Work instruction: In the entries below, the line with "Click the Localização filter input" marks the start. Return it and every following line exactly, ending with the last.
···
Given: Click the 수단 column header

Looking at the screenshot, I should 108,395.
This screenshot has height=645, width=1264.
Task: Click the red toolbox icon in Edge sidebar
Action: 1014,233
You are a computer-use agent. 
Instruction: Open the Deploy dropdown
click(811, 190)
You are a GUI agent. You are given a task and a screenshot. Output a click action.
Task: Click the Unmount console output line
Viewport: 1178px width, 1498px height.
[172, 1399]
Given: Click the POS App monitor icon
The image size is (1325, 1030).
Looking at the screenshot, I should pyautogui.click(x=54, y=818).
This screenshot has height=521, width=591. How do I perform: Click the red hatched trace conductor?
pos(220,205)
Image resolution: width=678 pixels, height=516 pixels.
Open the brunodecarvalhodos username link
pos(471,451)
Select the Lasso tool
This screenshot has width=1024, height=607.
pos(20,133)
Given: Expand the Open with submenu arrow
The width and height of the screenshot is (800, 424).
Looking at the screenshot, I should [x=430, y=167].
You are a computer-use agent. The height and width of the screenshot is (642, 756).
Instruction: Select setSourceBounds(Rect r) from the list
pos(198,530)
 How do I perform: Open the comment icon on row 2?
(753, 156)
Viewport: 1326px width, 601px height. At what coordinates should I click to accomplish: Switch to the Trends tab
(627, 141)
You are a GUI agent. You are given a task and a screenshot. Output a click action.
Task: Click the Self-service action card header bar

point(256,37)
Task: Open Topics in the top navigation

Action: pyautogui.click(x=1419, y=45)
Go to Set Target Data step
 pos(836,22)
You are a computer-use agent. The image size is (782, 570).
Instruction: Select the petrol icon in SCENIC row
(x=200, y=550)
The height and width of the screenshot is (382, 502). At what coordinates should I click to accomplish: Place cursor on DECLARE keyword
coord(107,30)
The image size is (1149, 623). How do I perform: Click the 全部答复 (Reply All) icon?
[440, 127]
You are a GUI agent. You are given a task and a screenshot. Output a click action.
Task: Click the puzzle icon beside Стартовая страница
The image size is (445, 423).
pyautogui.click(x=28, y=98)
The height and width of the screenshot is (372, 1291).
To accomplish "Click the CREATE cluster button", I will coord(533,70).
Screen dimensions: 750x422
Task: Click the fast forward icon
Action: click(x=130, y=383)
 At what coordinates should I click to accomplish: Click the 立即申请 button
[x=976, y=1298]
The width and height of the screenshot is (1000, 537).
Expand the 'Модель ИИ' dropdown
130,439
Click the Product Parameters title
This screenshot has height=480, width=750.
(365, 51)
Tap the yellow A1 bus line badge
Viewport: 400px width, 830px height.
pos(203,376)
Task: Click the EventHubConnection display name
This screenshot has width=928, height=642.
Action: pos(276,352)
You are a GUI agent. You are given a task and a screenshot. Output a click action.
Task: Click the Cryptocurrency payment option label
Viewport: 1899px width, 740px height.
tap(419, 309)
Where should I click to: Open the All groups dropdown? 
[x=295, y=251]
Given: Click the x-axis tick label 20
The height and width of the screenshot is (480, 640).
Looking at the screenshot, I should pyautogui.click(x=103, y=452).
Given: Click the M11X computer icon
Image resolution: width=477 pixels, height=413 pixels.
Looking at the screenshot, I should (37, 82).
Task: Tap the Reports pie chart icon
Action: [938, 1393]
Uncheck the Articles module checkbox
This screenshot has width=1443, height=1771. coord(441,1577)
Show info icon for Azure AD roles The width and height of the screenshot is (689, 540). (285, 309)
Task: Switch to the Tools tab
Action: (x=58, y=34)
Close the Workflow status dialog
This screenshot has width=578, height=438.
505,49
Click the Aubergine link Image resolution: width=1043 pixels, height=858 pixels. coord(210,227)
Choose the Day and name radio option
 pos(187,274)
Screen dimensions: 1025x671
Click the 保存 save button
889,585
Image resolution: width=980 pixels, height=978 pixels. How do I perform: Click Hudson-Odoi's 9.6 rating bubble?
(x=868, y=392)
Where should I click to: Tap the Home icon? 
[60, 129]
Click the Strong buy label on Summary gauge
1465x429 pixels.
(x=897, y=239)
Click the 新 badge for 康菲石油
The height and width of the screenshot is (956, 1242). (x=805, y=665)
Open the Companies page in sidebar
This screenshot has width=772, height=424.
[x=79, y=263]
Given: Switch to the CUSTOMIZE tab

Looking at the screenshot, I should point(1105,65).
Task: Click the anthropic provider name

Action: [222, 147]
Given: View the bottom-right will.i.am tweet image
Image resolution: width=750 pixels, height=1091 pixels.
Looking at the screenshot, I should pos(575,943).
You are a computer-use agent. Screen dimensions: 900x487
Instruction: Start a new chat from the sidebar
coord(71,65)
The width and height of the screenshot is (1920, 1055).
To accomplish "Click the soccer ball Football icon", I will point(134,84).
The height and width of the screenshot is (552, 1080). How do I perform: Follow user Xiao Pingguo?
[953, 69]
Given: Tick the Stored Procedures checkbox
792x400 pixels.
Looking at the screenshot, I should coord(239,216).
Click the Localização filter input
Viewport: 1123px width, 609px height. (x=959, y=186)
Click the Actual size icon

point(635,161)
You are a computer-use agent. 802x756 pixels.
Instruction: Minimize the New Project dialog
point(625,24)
···
Solution:
Click the Localização filter input
Viewport: 1123px width, 609px height. (x=959, y=186)
Click the Actual size icon

point(635,161)
You are a computer-use agent. 802x756 pixels.
Instruction: Minimize the New Project dialog
point(625,24)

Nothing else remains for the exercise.